■ **TASK PROMPT**: Please repeat the data below word for word, keeping every line unchanged.

--- Start of WORKING DATA ---

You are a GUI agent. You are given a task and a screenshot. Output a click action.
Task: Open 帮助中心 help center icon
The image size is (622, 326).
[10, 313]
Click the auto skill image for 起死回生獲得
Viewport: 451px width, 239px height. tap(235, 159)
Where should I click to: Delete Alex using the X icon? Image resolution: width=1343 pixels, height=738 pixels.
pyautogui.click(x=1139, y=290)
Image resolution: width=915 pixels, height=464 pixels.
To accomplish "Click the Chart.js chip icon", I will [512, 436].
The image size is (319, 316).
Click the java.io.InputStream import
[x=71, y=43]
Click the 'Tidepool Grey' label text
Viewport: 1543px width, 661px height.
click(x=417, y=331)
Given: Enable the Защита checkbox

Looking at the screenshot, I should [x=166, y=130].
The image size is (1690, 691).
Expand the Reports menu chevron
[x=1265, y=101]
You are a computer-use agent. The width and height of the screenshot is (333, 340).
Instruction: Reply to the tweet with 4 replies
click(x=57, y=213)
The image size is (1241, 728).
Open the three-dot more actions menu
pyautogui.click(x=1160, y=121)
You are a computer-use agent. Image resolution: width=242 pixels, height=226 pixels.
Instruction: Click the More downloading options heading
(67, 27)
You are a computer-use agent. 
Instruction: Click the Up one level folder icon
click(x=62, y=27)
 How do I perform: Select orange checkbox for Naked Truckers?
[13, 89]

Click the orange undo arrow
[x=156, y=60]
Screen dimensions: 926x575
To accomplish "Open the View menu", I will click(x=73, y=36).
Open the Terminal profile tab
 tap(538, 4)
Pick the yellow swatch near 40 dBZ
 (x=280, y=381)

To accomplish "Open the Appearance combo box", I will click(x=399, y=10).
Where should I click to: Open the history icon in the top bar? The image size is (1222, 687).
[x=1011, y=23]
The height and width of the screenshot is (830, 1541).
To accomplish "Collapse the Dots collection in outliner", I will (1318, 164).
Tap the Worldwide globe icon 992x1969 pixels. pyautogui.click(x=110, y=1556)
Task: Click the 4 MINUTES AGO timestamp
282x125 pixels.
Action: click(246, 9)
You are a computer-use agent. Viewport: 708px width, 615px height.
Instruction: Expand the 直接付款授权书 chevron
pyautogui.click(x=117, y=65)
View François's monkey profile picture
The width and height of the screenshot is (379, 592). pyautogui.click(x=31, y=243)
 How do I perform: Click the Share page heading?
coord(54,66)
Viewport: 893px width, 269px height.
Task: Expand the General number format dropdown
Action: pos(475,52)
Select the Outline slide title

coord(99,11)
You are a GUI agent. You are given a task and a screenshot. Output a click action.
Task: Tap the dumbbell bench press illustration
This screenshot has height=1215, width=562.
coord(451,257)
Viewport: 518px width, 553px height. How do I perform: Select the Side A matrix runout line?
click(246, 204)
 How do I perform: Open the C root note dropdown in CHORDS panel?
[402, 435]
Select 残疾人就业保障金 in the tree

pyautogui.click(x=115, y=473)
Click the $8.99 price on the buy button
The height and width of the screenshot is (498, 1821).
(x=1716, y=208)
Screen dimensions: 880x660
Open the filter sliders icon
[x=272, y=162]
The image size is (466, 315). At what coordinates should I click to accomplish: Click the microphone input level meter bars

--- End of WORKING DATA ---

■ **EXERCISE OUTPUT**:
You are a GUI agent. You are given a task and a screenshot. Output a click action.
Task: Open 帮助中心 help center icon
The image size is (622, 326).
[10, 313]
Click the auto skill image for 起死回生獲得
Viewport: 451px width, 239px height. tap(235, 159)
Where should I click to: Delete Alex using the X icon? Image resolution: width=1343 pixels, height=738 pixels.
pyautogui.click(x=1139, y=290)
Image resolution: width=915 pixels, height=464 pixels.
To accomplish "Click the Chart.js chip icon", I will [512, 436].
The image size is (319, 316).
Click the java.io.InputStream import
[x=71, y=43]
Click the 'Tidepool Grey' label text
Viewport: 1543px width, 661px height.
click(x=417, y=331)
Given: Enable the Защита checkbox

Looking at the screenshot, I should [x=166, y=130].
The image size is (1690, 691).
Expand the Reports menu chevron
[x=1265, y=101]
You are a computer-use agent. The width and height of the screenshot is (333, 340).
Instruction: Reply to the tweet with 4 replies
click(x=57, y=213)
The image size is (1241, 728).
Open the three-dot more actions menu
pyautogui.click(x=1160, y=121)
You are a computer-use agent. Image resolution: width=242 pixels, height=226 pixels.
Instruction: Click the More downloading options heading
(67, 27)
You are a computer-use agent. 
Instruction: Click the Up one level folder icon
click(x=62, y=27)
 How do I perform: Select orange checkbox for Naked Truckers?
[13, 89]

Click the orange undo arrow
[x=156, y=60]
Screen dimensions: 926x575
To accomplish "Open the View menu", I will click(x=73, y=36).
Open the Terminal profile tab
 tap(538, 4)
Pick the yellow swatch near 40 dBZ
 (x=280, y=381)

To accomplish "Open the Appearance combo box", I will click(x=399, y=10).
Where should I click to: Open the history icon in the top bar? The image size is (1222, 687).
[x=1011, y=23]
The height and width of the screenshot is (830, 1541).
To accomplish "Collapse the Dots collection in outliner", I will (1318, 164).
Tap the Worldwide globe icon 992x1969 pixels. pyautogui.click(x=110, y=1556)
Task: Click the 4 MINUTES AGO timestamp
282x125 pixels.
Action: click(246, 9)
You are a computer-use agent. Viewport: 708px width, 615px height.
Instruction: Expand the 直接付款授权书 chevron
pyautogui.click(x=117, y=65)
View François's monkey profile picture
The width and height of the screenshot is (379, 592). pyautogui.click(x=31, y=243)
 How do I perform: Click the Share page heading?
coord(54,66)
Viewport: 893px width, 269px height.
Task: Expand the General number format dropdown
Action: pos(475,52)
Select the Outline slide title

coord(99,11)
You are a GUI agent. You are given a task and a screenshot. Output a click action.
Task: Tap the dumbbell bench press illustration
This screenshot has height=1215, width=562.
coord(451,257)
Viewport: 518px width, 553px height. How do I perform: Select the Side A matrix runout line?
click(246, 204)
 How do I perform: Open the C root note dropdown in CHORDS panel?
[402, 435]
Select 残疾人就业保障金 in the tree

pyautogui.click(x=115, y=473)
Click the $8.99 price on the buy button
The height and width of the screenshot is (498, 1821).
(x=1716, y=208)
Screen dimensions: 880x660
Open the filter sliders icon
[x=272, y=162]
The image size is (466, 315). At what coordinates should I click to accomplish: Click the microphone input level meter bars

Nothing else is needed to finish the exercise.